- Court: 9th Circuit Court of Appeals Archives
- Area(s) of Law: Criminal Procedure
- Date Filed: 06-08-2012
- Case #: 08-15634
- Judge(s)/Court Below: Circuit Judge Wallace for the Court; Circuit Judges D. Nelson and Bea
- Full Text Opinion
John Wesley Jingles was convicted on numerous counts for his role in conspiring to traffic cocaine. He was sentenced to 520 years on aggregated sentences and life terms on three counts. Jingles filed a pro se motion to correct or set aside the judgment pursuant to 28 U.S.C. § 2255, which was denied by the magistrate judge and the district court panel. Jingles appealed to the Ninth Circuit in order to collaterally attack his conviction on two life term counts. Jingles argued that the indictment on those two charges was constructively amended in violation of his Fifth Amendment rights. The Ninth Circuit first considered whether Jingles presented this issue in his direct appeal to determine whether the district court had ruled on this issue “explicitly or by necessary implication.” The Court determined that the district court decided the issue by necessary implication after the district court found that the variance in Jingles’s indictment was harmless. Noting Jingles’s failure to preserve this issue in district court, the Court found no clear error in the prior panel’s decision. The Court also overturned prior circuit precedent requiring automatic reversal if an indictment was constructively amended.

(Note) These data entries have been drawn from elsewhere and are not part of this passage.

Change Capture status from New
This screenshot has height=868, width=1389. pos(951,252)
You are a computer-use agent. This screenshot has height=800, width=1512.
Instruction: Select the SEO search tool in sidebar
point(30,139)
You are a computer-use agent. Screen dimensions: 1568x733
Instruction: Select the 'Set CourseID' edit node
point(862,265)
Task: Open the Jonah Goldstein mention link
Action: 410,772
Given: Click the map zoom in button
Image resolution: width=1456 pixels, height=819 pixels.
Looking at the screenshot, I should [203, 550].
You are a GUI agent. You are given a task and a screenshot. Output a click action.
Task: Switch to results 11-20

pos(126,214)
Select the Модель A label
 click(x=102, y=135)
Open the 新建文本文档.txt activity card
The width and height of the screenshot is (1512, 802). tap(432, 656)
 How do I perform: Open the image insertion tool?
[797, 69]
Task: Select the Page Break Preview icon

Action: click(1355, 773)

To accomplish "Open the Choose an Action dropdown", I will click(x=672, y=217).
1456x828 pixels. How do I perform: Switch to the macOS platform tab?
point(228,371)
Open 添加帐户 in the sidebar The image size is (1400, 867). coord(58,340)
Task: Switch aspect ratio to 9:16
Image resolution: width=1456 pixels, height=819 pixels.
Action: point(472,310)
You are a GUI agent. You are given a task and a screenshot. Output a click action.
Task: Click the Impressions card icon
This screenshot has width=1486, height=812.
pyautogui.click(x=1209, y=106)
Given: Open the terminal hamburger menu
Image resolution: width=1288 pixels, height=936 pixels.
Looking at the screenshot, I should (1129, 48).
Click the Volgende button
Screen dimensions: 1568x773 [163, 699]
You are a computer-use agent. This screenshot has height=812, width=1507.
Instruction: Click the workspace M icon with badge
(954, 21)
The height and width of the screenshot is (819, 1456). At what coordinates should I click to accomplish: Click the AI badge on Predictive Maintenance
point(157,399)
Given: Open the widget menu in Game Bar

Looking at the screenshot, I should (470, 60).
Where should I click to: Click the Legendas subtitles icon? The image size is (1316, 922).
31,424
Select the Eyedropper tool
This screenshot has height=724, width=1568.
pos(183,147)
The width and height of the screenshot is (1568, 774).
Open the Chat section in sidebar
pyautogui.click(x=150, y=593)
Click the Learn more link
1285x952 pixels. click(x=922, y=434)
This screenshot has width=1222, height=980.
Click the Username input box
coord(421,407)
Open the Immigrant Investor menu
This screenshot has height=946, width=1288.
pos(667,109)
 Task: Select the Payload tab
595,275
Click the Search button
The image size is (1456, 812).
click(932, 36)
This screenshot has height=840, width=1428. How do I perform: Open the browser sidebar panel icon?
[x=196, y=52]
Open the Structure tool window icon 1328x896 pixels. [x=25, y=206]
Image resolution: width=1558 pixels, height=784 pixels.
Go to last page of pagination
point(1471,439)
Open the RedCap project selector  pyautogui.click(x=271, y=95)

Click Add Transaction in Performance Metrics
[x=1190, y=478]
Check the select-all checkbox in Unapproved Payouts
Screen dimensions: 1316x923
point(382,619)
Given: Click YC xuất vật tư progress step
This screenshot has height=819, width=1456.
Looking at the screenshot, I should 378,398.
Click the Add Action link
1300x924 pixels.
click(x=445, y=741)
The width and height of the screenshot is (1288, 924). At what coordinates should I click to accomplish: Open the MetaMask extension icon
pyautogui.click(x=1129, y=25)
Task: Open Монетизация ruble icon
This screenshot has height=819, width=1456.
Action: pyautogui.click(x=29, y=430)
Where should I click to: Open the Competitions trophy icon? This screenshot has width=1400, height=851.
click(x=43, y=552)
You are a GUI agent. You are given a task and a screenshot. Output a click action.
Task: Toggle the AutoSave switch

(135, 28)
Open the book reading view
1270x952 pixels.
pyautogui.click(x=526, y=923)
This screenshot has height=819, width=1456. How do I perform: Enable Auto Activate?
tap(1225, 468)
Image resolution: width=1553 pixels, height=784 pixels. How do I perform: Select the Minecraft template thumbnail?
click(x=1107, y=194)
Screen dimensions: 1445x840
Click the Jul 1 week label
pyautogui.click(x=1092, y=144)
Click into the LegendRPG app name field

The Ninth Circuit adopted the United States Supreme Court’s position in Cotton, holding that under plain error review, a constructive amendment requires reversal only if it “seriously affect[ed] the fairness, integrity, or public reputation of judicial proceedings.” The Court stated that, “[b]ecause our previous panel’s rejection of [Jingles’s] constructive amendment claim [did] not work a manifest injustice,” the prior panel’s decision should be respected as the law of the case.